Bug: add spark.history.fs.logDirectory to required keys #456

jafreck · 2018-03-22T23:08:34Z

paselem · 2018-03-23T15:49:56Z

node_scripts/install/spark.py

@@ -88,12 +88,14 @@ def start_history_server():
    # configure the history server
    spark_event_log_enabled_key = 'spark.eventLog.enabled'
    spark_event_log_directory_key = 'spark.eventLog.dir'
+    spark_history_fs_log_directory = 'spark.history.fs.logDirectory'


You should probably add this as a commented out field at https://github.com/Azure/aztk/blob/master/aztk_cli/config/spark-defaults.conf

paselem · 2018-03-23T15:51:05Z

node_scripts/install/spark.py

    path_to_spark_defaults_conf = os.path.join(spark_home, 'conf/spark-defaults.conf')
    properties = parse_configuration_file(path_to_spark_defaults_conf)
+    required_keys = [spark_event_log_directory_key, spark_history_fs_log_directory]


Missing spark_event_log_enabled?

I think this broke between Spark versions... Different Spark versions have different requirements, which makes this a difficult dictionary to maintain.

…-server-ensure-configuration-keys

…ion-keys

…github.com:jafreck/aztk into bug/spark-history-server-ensure-configuration-keys

paselem · 2018-03-28T15:27:57Z

aztk/node_scripts/install/spark.py

+    if properties:
+        if all(key in properties for key in required_keys):
+            configure_history_server_log_path(properties[spark_history_fs_log_directory])
+        exe = os.path.join(spark_home, "sbin", "start-history-server.sh")


Shouldn't lines 205 - 208 be part of the if all(key in properties...) ? Otherwise it will always execute this even if the history server was not configured, right? Not sure if spark will just ignore this though since the properties will say it's a no-op, but still worth not even starting the process.
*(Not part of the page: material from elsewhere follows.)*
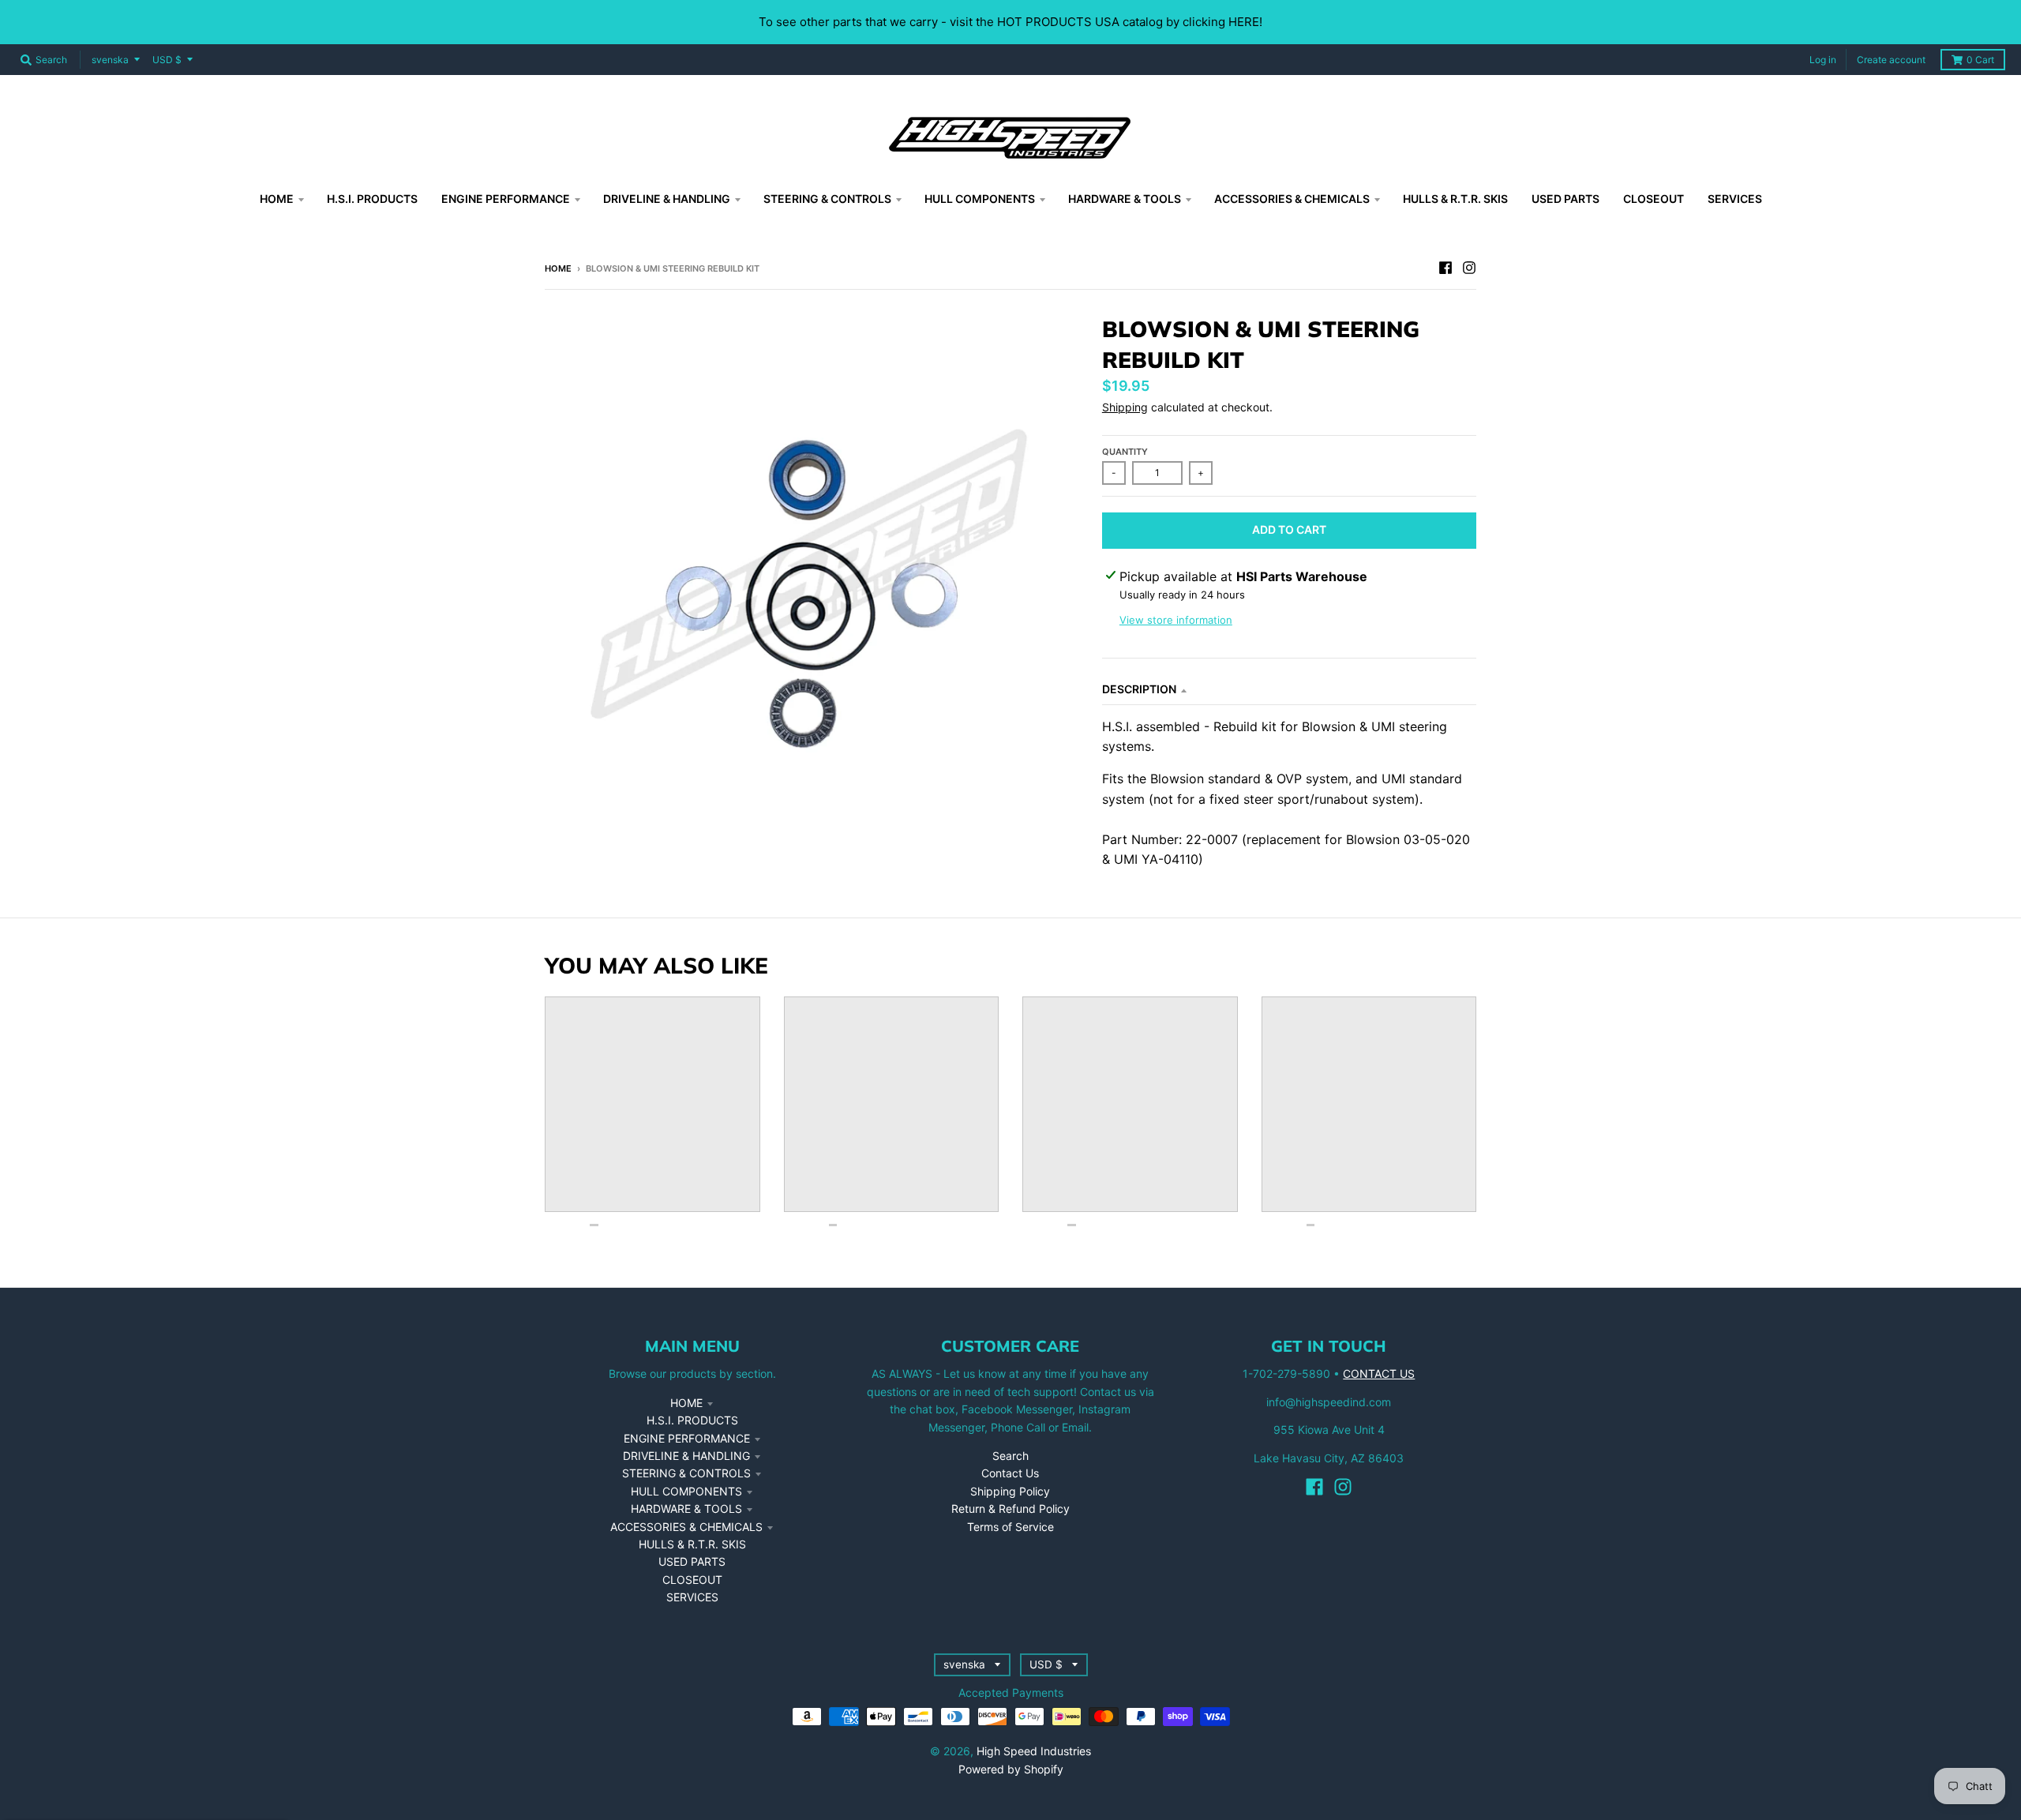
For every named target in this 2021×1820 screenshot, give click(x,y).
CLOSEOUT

paselem · 2018-03-28T19:30:41Z

docs/13-configuration.md

+# id: <id of the cluster to be created>
+id: spark_cluster
+
+# vm_size: <vm-size, see available options here: https://azure.microsoft.com/en-us/pricing/details/virtual-machines/linux/>


probably worth updating the link to batch pricing:
https://azure.microsoft.com/pricing/details/batch/

paselem · 2018-03-28T19:31:36Z

docs/13-configuration.md

+# web_ui_port: <local port where the spark master web ui is forwarded to>
+web_ui_port: 8080
+
+# jupyter_port: <local port which where jupyter is forwarded to>


Should we get rid of the items below since they are now driven by plugins?

yeah -- we should probably get rid of ssh.yaml entirely. The only thing it does now is set a default username. It's been almost completely replaced by plugins.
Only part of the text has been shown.